··· Supplied records ···
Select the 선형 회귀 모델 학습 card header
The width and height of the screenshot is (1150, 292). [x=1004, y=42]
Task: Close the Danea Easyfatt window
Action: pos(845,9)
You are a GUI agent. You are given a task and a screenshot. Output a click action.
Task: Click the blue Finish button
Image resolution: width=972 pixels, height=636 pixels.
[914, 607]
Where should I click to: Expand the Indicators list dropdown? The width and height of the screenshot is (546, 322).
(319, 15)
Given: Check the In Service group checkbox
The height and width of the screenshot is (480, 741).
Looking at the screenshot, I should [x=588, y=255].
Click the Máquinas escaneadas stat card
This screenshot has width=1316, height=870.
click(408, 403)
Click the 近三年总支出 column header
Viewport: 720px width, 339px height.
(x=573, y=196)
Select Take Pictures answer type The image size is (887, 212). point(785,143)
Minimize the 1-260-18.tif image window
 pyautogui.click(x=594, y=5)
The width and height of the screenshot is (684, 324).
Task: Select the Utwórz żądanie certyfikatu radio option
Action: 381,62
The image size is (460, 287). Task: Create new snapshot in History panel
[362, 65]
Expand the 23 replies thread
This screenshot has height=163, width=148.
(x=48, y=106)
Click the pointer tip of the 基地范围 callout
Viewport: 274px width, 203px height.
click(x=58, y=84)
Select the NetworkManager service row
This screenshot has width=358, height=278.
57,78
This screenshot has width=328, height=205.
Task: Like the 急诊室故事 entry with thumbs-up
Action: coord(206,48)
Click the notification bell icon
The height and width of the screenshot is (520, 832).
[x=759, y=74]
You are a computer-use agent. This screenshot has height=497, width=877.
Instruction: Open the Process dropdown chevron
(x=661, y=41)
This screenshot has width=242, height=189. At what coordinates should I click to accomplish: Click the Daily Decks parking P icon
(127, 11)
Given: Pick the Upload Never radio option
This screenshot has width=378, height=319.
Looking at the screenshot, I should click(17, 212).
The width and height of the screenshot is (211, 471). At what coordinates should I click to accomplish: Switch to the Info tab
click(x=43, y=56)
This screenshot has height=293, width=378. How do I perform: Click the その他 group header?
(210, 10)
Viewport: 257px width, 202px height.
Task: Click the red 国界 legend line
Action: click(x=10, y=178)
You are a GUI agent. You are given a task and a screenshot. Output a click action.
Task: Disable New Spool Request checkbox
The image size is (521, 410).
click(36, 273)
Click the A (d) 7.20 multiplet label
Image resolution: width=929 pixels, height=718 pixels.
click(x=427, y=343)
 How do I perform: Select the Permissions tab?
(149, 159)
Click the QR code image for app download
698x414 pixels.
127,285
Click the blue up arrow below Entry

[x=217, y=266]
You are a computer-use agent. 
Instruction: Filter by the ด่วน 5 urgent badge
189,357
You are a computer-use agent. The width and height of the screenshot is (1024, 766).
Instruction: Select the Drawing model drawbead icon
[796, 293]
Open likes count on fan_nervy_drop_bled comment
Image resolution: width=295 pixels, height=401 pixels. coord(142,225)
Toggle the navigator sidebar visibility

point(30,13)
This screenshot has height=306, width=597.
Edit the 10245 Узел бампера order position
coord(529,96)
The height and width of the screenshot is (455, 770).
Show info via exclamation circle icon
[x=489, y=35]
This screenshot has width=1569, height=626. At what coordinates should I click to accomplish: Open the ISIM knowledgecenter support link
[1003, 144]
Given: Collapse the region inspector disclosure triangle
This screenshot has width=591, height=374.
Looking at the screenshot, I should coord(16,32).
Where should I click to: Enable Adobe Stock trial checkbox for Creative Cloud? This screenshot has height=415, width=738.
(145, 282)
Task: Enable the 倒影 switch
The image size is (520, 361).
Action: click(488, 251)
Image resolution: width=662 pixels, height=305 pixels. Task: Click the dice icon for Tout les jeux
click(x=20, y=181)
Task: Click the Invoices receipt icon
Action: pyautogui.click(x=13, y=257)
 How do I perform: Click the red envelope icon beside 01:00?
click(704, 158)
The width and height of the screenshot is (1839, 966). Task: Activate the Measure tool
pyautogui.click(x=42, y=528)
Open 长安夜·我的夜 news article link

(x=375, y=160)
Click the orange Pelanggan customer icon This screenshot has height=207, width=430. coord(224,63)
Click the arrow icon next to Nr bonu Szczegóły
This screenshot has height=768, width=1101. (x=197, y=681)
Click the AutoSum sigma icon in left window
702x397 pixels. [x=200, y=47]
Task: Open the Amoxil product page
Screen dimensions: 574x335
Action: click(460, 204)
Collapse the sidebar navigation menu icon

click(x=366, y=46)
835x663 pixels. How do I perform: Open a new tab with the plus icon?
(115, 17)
···
> [Problem statement] Within the material above, find the lines that contain the word "agent"; copy them.

> [Solution to the exercise]
You are a GUI agent. You are given a task and a screenshot. Output a click action.
You are a computer-use agent. This screenshot has height=497, width=877.
You are a GUI agent. You are given a task and a screenshot. Output a click action.
You are a computer-use agent. 
You are a computer-use agent. The width and height of the screenshot is (1024, 766).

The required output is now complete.